In a new ISCIENCE journal study, scientists identified an FDA-approved NF-κB inhibitor, Auranofin, which can also control inflammation. In this study, the FDA-approved drug library, Prestwick Chemical Library, was used for the high throughput screening based on the inhibition of cytokine-induced supramolecular complexes associated with NF-kB activation.
The novelty of the methodology is associated with searching for compounds that can inhibit NF-kB activation events during the early phase of COVID-19, transcriptional activation mediated by NF-kB and upstream of the IKKs activation.
A total of sixty drug candidates were identified after the initial screening process that possessed a high confidence score via statistical analysis. Among these candidates, Phenoxybenzamine, Thimerosal, Parthenolide, and Auranofin were able to inhibit NF-kB361 dependent transcription and development of NF-kB activating complexes.
However, Auranofin, a gold salt, exhibited strong anti-inflammatory properties with fewer side effects. In addition, this compound interfered with NF-kB activity by inhibiting IκB kinase (IKK).
The gold ion associated with Auranofin interacts with enzymes containing sulfur- or nitrogen groups, particularly with the thiol or imidazole groups. Auranofin interacts with a sulfhydryl group of IKK and inhibits upstream enzymatic activity. This drug was approved 33 years ago by the FDA for treating rheumatoid arthritis and is currently undergoing clinical evaluation for its efficacy for cancer treatment.
In 2020, Auranofin was proposed for COVID-19 treatment, and its capacity to inhibit SARS-CoV-2 replication was reported. Additionally, an inhibitory effect on inflammatory cytokine expression was also observed in various in vitro experiments. Interestingly, oral administration of this drug in the Syrian hamster model for therapeutic analysis showed a decrease in lung tissue damage, cell infiltration, inflammation, and IL-6 production.

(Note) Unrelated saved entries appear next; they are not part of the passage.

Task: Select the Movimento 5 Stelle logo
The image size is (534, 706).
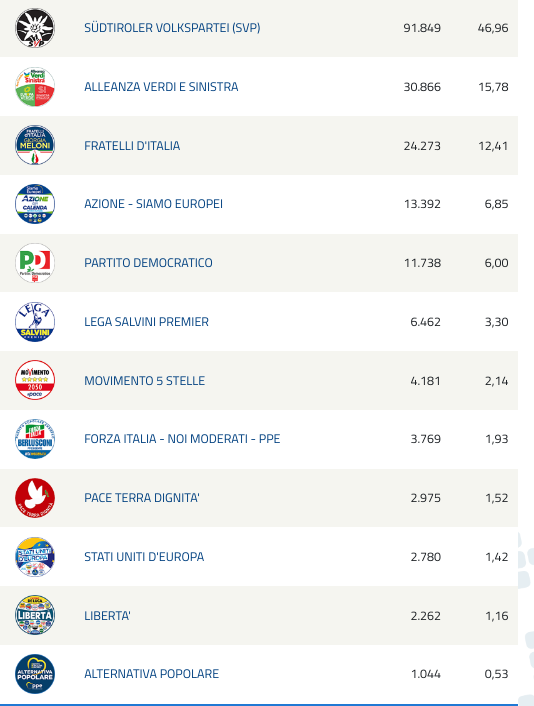Action: [35, 380]
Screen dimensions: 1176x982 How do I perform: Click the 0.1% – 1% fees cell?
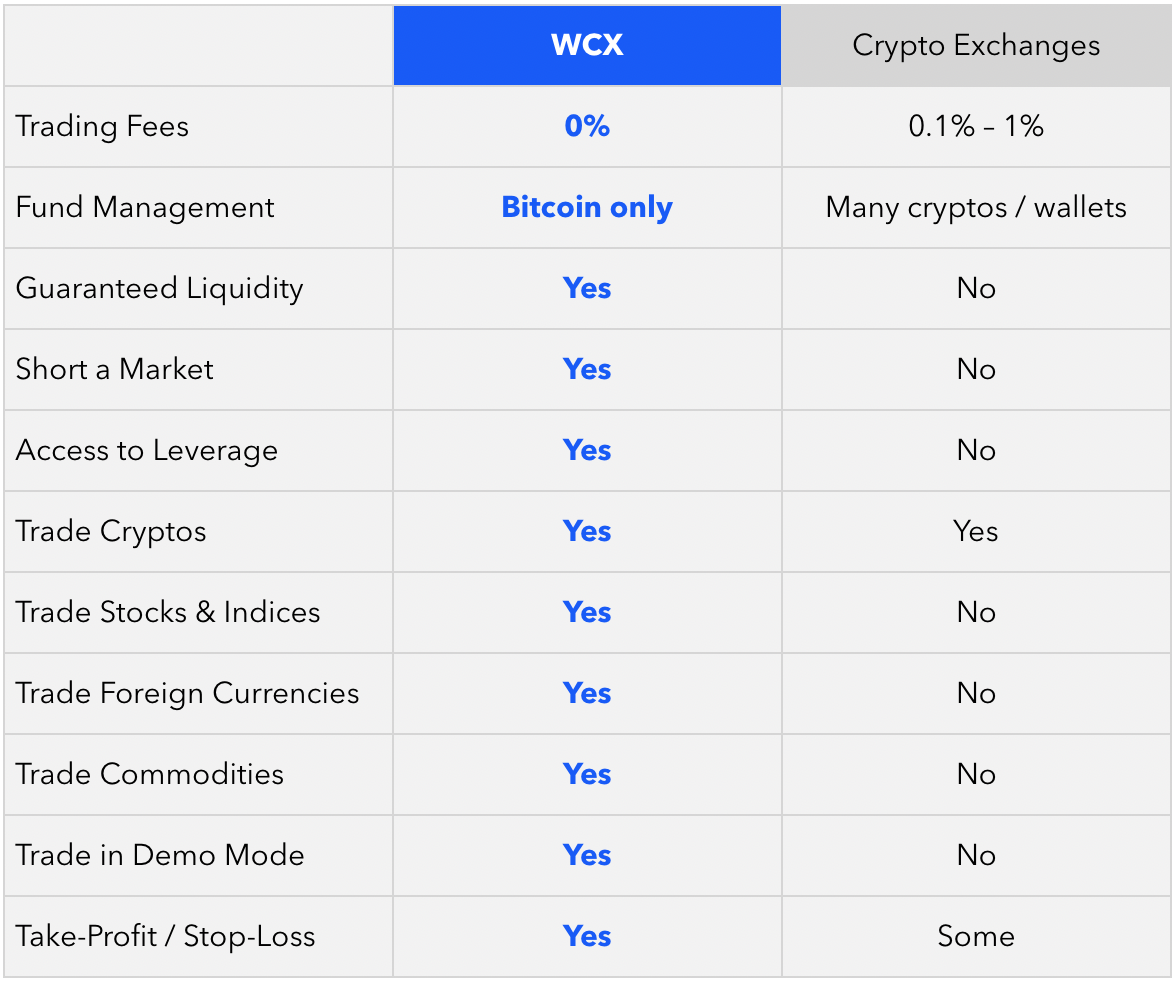click(976, 125)
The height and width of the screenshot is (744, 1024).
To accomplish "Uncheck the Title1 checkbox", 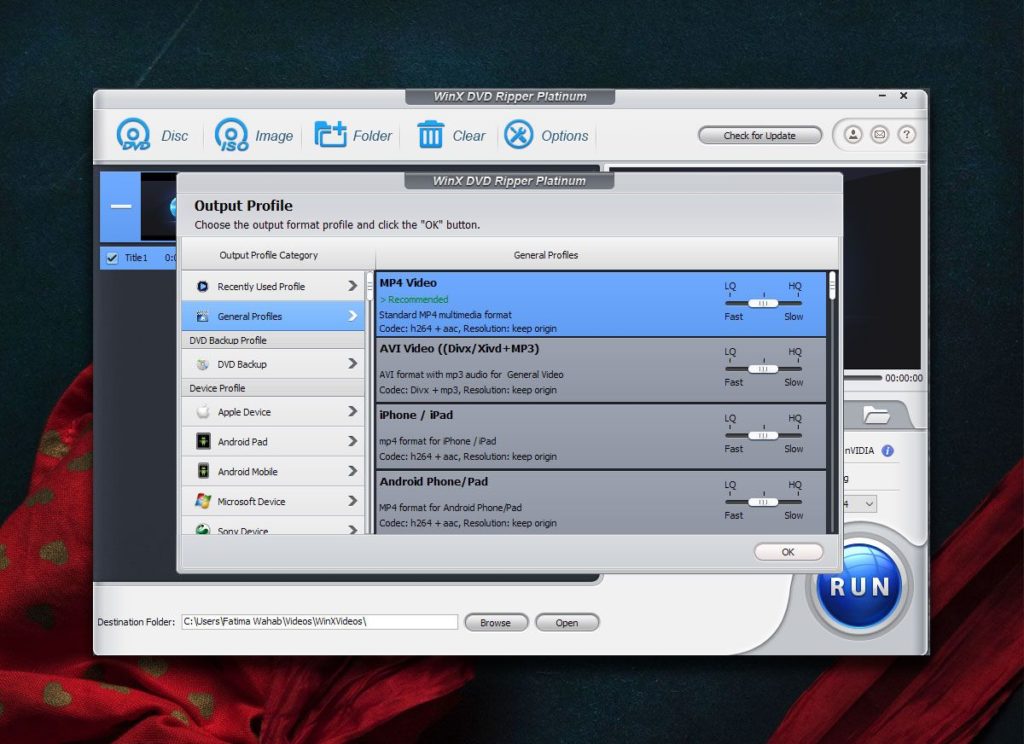I will (x=110, y=257).
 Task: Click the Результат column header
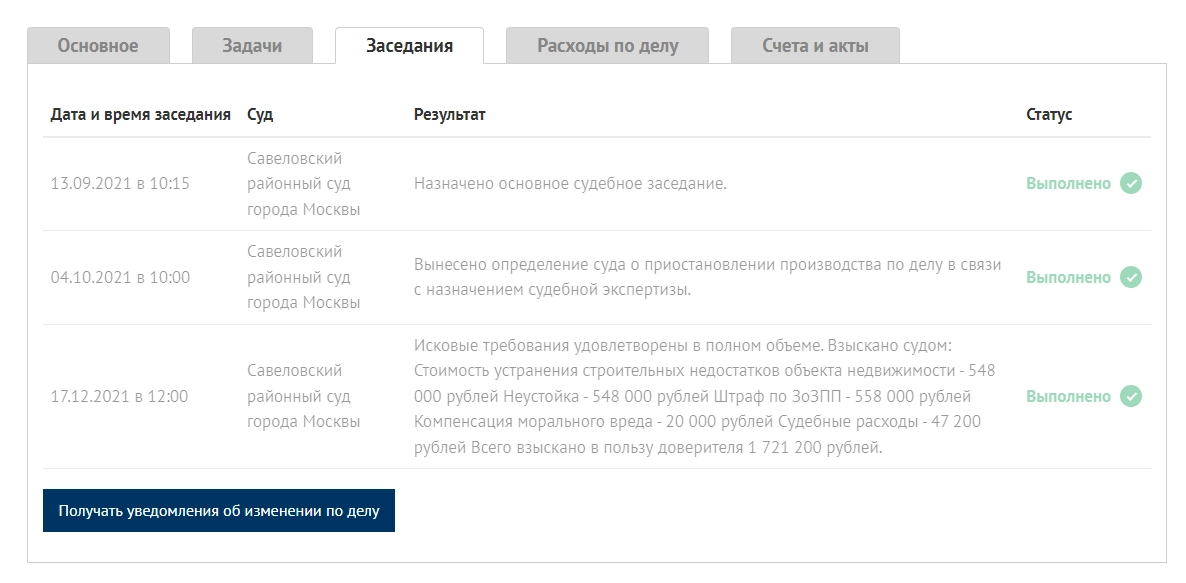pos(449,115)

Compared to all compounds identified via the high throughput screening method, Auranofin was the only compound that could protect cells from SARS-CoV-2 virus invasion. It decreased the number of replication complexes in vitro. Mechanistically, Auranofin blocked the raft-dependent endocytic pathway and enhanced ACE2 mobility at the cell surface, which led to suppressed penetration of SARS-CoV-2 into host cells. In addition, the authors hypothesized that Auranofin disrupts membrane lipids organization, which impacts cellular signaling pathways associated with endocytosis, NF-kB, and ACE2 receptor diffusion.
Proteomic analysis has revealed that Auranofin targets CHORDC1 (Cysteine and Histidine-Rich Domain-Containing 1), TXNRD1 (Thioredoxin Reductase 1), and NFKB2 (Nuclear Factor kappa B p100 subunit). Additionally, this compound also inhibits proteasome-associated deubiquitinases UCHL5 (Ubiquitin C-Terminal Hydrolase L5) and USP14 (Ubiquitin Specific Peptidase 14).
More research based on 3D pulmonary organoid cultures or animal models is required to validate the results and indicate the true therapeutic benefits of Auranofin. In addition, clinical studies using a human cohort are necessary to demonstrate the efficacy of Auranofin against COVID-19 fully.